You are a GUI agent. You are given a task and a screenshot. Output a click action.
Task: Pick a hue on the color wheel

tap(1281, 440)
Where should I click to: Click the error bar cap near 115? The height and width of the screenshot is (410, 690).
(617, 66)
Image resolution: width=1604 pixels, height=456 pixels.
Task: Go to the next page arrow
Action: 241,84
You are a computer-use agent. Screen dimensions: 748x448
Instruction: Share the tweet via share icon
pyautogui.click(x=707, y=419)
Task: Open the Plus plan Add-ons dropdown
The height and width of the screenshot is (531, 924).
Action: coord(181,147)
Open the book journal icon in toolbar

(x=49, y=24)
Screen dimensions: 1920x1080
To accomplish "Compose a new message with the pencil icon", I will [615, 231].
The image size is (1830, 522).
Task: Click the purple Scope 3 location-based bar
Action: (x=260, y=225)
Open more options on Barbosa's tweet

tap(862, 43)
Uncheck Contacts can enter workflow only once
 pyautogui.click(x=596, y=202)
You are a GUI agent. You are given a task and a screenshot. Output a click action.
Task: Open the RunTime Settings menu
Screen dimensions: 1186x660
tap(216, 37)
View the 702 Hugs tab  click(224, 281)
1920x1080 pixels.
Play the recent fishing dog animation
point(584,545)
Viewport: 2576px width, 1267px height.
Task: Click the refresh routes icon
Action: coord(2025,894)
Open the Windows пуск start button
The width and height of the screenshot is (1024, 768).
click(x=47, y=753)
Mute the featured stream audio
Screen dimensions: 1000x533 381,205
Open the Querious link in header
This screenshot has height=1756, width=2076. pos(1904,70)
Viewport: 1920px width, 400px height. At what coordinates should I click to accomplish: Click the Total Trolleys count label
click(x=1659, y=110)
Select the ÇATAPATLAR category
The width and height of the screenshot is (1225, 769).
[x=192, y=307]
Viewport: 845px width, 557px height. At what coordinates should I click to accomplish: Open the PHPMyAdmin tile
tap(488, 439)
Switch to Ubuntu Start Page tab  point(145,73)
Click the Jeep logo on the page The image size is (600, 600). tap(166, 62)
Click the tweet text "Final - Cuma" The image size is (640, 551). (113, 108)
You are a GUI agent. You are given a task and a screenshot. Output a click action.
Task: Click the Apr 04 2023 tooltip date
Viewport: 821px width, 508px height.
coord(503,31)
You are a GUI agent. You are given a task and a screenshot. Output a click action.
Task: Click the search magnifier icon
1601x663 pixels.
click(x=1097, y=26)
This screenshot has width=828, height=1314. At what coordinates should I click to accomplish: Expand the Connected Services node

- **SET PROBLEM**:
Write out the material above word for word, every line from start to finish, with nothing changed.

- **SOLUTION**:
You are a GUI agent. You are given a task and a screenshot. Output a click action.
Task: Pick a hue on the color wheel

tap(1281, 440)
Where should I click to: Click the error bar cap near 115? The height and width of the screenshot is (410, 690).
(617, 66)
Image resolution: width=1604 pixels, height=456 pixels.
Task: Go to the next page arrow
Action: 241,84
You are a computer-use agent. Screen dimensions: 748x448
Instruction: Share the tweet via share icon
pyautogui.click(x=707, y=419)
Task: Open the Plus plan Add-ons dropdown
The height and width of the screenshot is (531, 924).
Action: coord(181,147)
Open the book journal icon in toolbar

(x=49, y=24)
Screen dimensions: 1920x1080
To accomplish "Compose a new message with the pencil icon", I will [615, 231].
The image size is (1830, 522).
Task: Click the purple Scope 3 location-based bar
Action: (x=260, y=225)
Open more options on Barbosa's tweet

tap(862, 43)
Uncheck Contacts can enter workflow only once
 pyautogui.click(x=596, y=202)
You are a GUI agent. You are given a task and a screenshot. Output a click action.
Task: Open the RunTime Settings menu
Screen dimensions: 1186x660
tap(216, 37)
View the 702 Hugs tab  click(224, 281)
1920x1080 pixels.
Play the recent fishing dog animation
point(584,545)
Viewport: 2576px width, 1267px height.
Task: Click the refresh routes icon
Action: coord(2025,894)
Open the Windows пуск start button
The width and height of the screenshot is (1024, 768).
click(x=47, y=753)
Mute the featured stream audio
Screen dimensions: 1000x533 381,205
Open the Querious link in header
This screenshot has height=1756, width=2076. pos(1904,70)
Viewport: 1920px width, 400px height. At what coordinates should I click to accomplish: Click the Total Trolleys count label
click(x=1659, y=110)
Select the ÇATAPATLAR category
The width and height of the screenshot is (1225, 769).
[x=192, y=307]
Viewport: 845px width, 557px height. At what coordinates should I click to accomplish: Open the PHPMyAdmin tile
tap(488, 439)
Switch to Ubuntu Start Page tab  point(145,73)
Click the Jeep logo on the page The image size is (600, 600). tap(166, 62)
Click the tweet text "Final - Cuma" The image size is (640, 551). (113, 108)
You are a GUI agent. You are given a task and a screenshot. Output a click action.
Task: Click the Apr 04 2023 tooltip date
Viewport: 821px width, 508px height.
coord(503,31)
You are a GUI agent. You are given a task and a screenshot. Output a click action.
Task: Click the search magnifier icon
1601x663 pixels.
click(x=1097, y=26)
This screenshot has width=828, height=1314. At what coordinates should I click to accomplish: Expand the Connected Services node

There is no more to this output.